Return on Capital Employed and Return on Equity
by Jim Shoesmith
Return on Capital Employed and Return on Equity are so interlinked that both these terms will be considered.
These Returns are, basically, simple and useful concepts; they have however been so manipulated (abused, some
people would say) over the past few decades that they now more often confuse rather than illuminate the
evaluation of company performance.
The concept of the Returns is intuitively valid and useful: what Return is being made on Capital Employed and
on Equity? In particular it is important to know whether the company is earning more than its cost of capital.
Simplistically, the Return on Capital Employed is the profit before interest and taxation (ie turnover less costs)

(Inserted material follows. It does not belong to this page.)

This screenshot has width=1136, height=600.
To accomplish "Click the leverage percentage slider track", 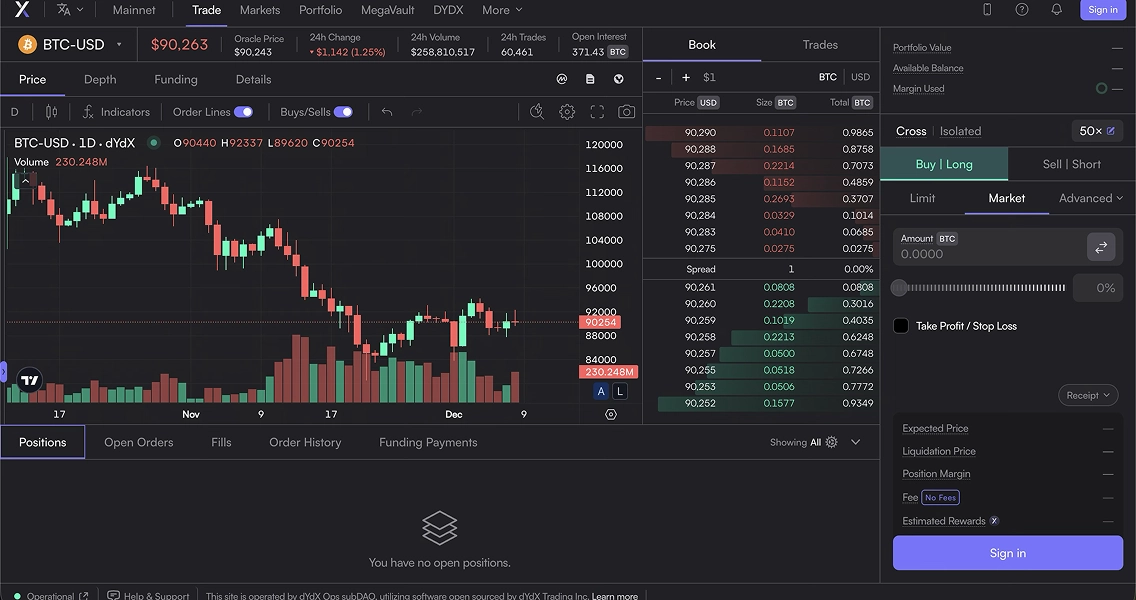I will point(982,288).
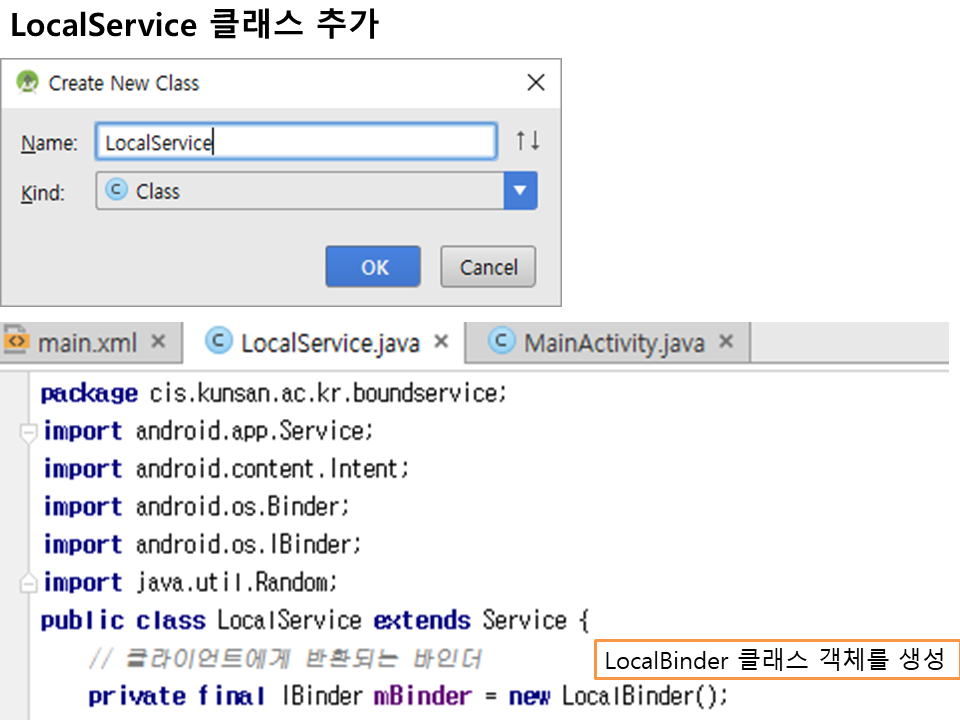The height and width of the screenshot is (720, 960).
Task: Switch to the MainActivity.java tab
Action: point(614,343)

as a percentage of the capital employed in the business (ie fixed assets and net current assets) irrespective of
whether financed by shareholders equity or borrowings. It is a measure of the profit earned by the business
irrespective of how that business is financed.
Also simplistically, the Return on Equity is the profit after interest but before taxation (ie turnover less costs and
less interest paid) as a percentage of shareholders equity (capital employed less borrowings). It therefore only
differs from Return on Capital Employed as it takes account of the gearing achieved by borrowings.
The following simple example illustrates these definitions.
Tangible Fixed Assets
(Land, buildings, fixtures and fittings, plant and machinery etc)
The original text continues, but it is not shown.